Título: Lula cancela ida ao G-20 por causa das cheias no Nordeste
Autor: Monteiro, Tânia
Fonte: O Estado de São Paulo, 26/06/2010, Economia, p. B12

Presidente fica no País "monitorando o atendimento às vítimas das enchentes", mas diplomatas preveem que Lula vai ser criticado

Apesar do risco de sofrer críticas dos países ricos, o presidente Luiz Inácio Lula da Silva decidiu cancelar sua participação na reunião do G-20, em Toronto, neste fim de semana.

O anúncio foi feito ontem pelo ministro das Relações Exteriores, Celso Amorim, após se reunir com o presidente Lula, no Palácio da Alvorada. Segundo Amorim, Lula decidiu permanecer no Brasil "monitorando o atendimento às vítimas das enchentes do Nordeste", porque "ficou impressionado" e "chocado" com a destruição que viu durante visita às cidades atingidas em Pernambuco e Alagoas, na quinta-feira.

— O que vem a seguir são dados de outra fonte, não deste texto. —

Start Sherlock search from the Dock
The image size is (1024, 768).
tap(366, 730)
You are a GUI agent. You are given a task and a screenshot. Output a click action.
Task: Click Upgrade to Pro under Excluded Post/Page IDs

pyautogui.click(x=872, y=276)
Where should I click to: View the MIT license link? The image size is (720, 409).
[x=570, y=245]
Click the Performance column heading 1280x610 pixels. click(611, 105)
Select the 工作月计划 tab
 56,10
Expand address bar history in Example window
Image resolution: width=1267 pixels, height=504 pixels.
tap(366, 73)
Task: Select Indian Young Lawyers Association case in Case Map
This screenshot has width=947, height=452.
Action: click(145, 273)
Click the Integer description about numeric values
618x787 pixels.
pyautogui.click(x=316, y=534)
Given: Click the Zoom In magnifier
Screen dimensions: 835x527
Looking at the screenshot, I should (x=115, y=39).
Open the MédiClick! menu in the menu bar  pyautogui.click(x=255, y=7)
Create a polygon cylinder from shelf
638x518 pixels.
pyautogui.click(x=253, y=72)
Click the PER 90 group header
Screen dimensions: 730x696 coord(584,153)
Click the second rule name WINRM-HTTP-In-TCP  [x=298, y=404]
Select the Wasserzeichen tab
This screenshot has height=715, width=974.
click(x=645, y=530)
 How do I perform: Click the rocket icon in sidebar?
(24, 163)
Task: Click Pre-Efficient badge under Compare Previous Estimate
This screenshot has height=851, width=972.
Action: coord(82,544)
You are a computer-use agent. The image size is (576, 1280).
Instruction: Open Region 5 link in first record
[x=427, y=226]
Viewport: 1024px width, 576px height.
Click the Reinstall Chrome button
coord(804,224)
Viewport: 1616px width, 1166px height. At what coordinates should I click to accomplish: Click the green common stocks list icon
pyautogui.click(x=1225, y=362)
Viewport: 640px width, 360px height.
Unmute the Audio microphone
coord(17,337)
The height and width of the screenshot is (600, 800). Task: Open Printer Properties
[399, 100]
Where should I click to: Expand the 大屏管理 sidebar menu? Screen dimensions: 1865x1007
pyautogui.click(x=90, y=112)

Diplomatas ouvidos pelo Estado comentaram, no entanto, que o presidente Lula poderá ser criticado por ter cancelado a viagem, já que poderia monitorar as ações no Nordeste de qualquer lugar. O principal motivo da crítica seria o fato de Lula ter feito inúmeros esforços para estar presente no Irã e em outros países para tentar ajudar o país a evitar as sanções da Organização das Nações Unidas (ONU) e, na hora de comparecer ao G-20, onde estava sendo esperado por todos os presidentes dos países ricos, preferiu não ir, alegando necessidade de permanecer no Brasil. No encontro, o presidente alertaria a Cúpula do G-20 para as consequências de medidas de austeridade fiscal, porque um aperto exagerado pode comprometer a recuperação da economia mundial.

Ao justificar a sua decisão de não ir mais a Toronto, Lula citou que fato semelhante já aconteceu com diversos presidentes cujos países sofreram com calamidades. Comentou, por exemplo, o caso do terremoto ocorrido na China, em junho, que matou mais de 600 pessoas e levou o presidente Hu Jintao, que estava no Brasil, participando da 2ª Cúpula do Bric (grupo formado por Brasil, Índia, Rússia e China), a antecipar seu retorno.

Amorim tentou dissociar o cancelamento da viagem ao Canadá da decisão da ONU, liderada pelos Estados Unidos, de aprovar sanções ao Irã por causa do programa nuclear do país, depois de o Brasil, ao lado da Turquia, tentar impedir que elas acontecessem. "O Irã não vai ser discutido no G-20, que trata de temas econômicos", afirmou Amorim. Lembrado que o G-8 trataria do programa nuclear iraniano e as sanções ao país, o ministro das Relações Exteriores respondeu: "Primeiro, o Irã não vai ser discutido no G-20, que trata de temas econômicos. E o G-8 é o G-8 e nós não temos nada a ver com o G-8. Não somos do mesmo clube". Amorim insistiu que Lula cancelou a ida ao Canadá por causa das enchentes no Nordeste.

Cancelamento. Lula decidiu cancelar o compromisso já na viagem de volta do Nordeste, na noite de quinta-feira, e comunicou o fato ontem ao ministro Celso Amorim . O presidente tinha dito que queria, na reunião do G-20, cobrar dos governantes, além dos compromissos com a retomada do crescimento da economia mundial, a reforma de poder de voto no FMI, o reforço das regras internacionais da regulação e supervisão do sistema financeiro e a conclusão da Rodada Doha de negociações comerciais na OMC.

Só que acabou desistindo da viagem, alegando o problema das enchentes e o fato de essa reunião em Toronto ser eminentemente econômica e que o encontro do G-20 mais importante será no fim do ano, em Seul, na Coreia do Sul.

De acordo com Celso Amorim, o ministro da Fazenda, Guido Mantega, que já está em Toronto, vai representar o presidente Lula na reunião.

Amorim lembrou que "o G-20 tem temas estritamente econômicos" e Mantega "está mais do que capacitado a tratar de todos os temas". Depois de comentar que a reunião importante do G-20 ocorrerá somente no fim do ano, em Seul, onde Lula avisou que estará presente, o ministro Amorim justificou que o encontro de hoje e amanhã funcionará, na verdade, como uma espécie de preparatória para o que vai acontecer na Coreia.